═════ Data shown

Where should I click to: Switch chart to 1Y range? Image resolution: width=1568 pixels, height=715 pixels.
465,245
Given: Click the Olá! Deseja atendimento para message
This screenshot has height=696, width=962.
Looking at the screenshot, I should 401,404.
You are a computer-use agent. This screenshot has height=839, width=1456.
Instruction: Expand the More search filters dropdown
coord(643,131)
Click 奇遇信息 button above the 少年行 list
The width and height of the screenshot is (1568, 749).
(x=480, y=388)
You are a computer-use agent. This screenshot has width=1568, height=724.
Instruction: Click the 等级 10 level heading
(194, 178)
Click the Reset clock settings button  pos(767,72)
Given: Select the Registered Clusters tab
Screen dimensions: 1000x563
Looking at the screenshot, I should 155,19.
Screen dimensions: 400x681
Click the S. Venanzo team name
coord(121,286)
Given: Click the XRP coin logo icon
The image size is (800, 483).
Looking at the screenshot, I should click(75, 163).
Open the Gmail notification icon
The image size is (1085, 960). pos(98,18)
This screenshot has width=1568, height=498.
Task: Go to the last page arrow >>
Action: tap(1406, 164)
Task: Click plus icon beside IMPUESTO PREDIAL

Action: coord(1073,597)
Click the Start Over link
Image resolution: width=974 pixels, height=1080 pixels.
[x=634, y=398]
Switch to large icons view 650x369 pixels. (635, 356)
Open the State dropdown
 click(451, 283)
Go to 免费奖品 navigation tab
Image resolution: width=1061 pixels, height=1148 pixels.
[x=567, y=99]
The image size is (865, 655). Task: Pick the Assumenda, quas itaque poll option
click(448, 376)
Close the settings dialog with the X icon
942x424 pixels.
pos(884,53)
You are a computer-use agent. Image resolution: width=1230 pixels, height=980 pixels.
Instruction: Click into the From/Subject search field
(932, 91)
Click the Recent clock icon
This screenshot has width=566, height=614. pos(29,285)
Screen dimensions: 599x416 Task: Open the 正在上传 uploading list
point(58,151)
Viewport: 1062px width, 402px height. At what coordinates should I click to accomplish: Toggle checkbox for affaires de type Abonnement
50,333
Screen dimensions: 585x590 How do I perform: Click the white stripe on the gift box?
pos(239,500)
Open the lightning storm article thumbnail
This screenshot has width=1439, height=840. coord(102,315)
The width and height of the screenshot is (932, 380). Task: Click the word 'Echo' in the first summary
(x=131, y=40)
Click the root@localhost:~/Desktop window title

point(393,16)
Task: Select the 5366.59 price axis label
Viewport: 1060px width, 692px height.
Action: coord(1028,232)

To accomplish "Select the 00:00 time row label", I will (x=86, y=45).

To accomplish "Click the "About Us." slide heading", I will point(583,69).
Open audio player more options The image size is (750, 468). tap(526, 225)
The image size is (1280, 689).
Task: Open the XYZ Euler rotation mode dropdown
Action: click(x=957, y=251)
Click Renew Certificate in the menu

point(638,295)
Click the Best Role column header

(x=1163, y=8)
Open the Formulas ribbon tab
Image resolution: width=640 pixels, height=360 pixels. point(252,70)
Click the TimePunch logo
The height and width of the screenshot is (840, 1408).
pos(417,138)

══════════

Pull out every line of the items above that contains the word "list", matching case exactly.

> [Output]
Click 奇遇信息 button above the 少年行 list
Screen dimensions: 599x416 Task: Open the 正在上传 uploading list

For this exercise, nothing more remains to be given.